Collected data
_ _ _ _

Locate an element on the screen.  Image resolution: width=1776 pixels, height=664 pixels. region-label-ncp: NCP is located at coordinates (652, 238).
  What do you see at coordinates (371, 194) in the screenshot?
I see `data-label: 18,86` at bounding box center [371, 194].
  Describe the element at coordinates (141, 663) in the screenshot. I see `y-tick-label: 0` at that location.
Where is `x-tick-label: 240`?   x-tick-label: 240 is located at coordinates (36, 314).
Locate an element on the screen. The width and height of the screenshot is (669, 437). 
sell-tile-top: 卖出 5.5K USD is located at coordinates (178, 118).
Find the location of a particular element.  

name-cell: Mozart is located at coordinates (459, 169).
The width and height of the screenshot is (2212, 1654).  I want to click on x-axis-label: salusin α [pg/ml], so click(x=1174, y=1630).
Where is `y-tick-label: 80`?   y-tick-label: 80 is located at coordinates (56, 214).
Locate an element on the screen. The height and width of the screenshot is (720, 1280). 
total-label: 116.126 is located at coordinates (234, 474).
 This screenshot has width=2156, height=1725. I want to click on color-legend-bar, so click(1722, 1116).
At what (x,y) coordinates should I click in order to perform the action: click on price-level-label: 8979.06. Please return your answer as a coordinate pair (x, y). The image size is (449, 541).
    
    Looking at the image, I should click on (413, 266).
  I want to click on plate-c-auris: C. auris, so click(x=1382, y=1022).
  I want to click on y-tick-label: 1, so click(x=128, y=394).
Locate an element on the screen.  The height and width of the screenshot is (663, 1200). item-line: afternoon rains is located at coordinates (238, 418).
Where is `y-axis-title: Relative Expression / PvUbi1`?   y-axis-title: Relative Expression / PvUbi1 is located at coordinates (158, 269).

_ _ _ _

▶ **WHAT YOU NEED TO DO**:
Copy every line of the records above again, swapping each "Locate an element on the screen" for "Identify an element on the screen" and leaving everything else unchanged.

▶ **THE ANSWER**:
Identify an element on the screen.  Image resolution: width=1776 pixels, height=664 pixels. region-label-ncp: NCP is located at coordinates (652, 238).
  What do you see at coordinates (371, 194) in the screenshot?
I see `data-label: 18,86` at bounding box center [371, 194].
  Describe the element at coordinates (141, 663) in the screenshot. I see `y-tick-label: 0` at that location.
Where is `x-tick-label: 240`?   x-tick-label: 240 is located at coordinates (36, 314).
Identify an element on the screen. The width and height of the screenshot is (669, 437). 
sell-tile-top: 卖出 5.5K USD is located at coordinates (178, 118).
Find the location of a particular element.  

name-cell: Mozart is located at coordinates (459, 169).
The width and height of the screenshot is (2212, 1654).  I want to click on x-axis-label: salusin α [pg/ml], so click(x=1174, y=1630).
Where is `y-tick-label: 80`?   y-tick-label: 80 is located at coordinates (56, 214).
Identify an element on the screen. The height and width of the screenshot is (720, 1280). 
total-label: 116.126 is located at coordinates (234, 474).
 This screenshot has width=2156, height=1725. I want to click on color-legend-bar, so click(1722, 1116).
At what (x,y) coordinates should I click in order to perform the action: click on price-level-label: 8979.06. Please return your answer as a coordinate pair (x, y). The image size is (449, 541).
    
    Looking at the image, I should click on (413, 266).
  I want to click on plate-c-auris: C. auris, so click(x=1382, y=1022).
  I want to click on y-tick-label: 1, so click(x=128, y=394).
Identify an element on the screen.  The height and width of the screenshot is (663, 1200). item-line: afternoon rains is located at coordinates (238, 418).
Where is `y-axis-title: Relative Expression / PvUbi1`?   y-axis-title: Relative Expression / PvUbi1 is located at coordinates (158, 269).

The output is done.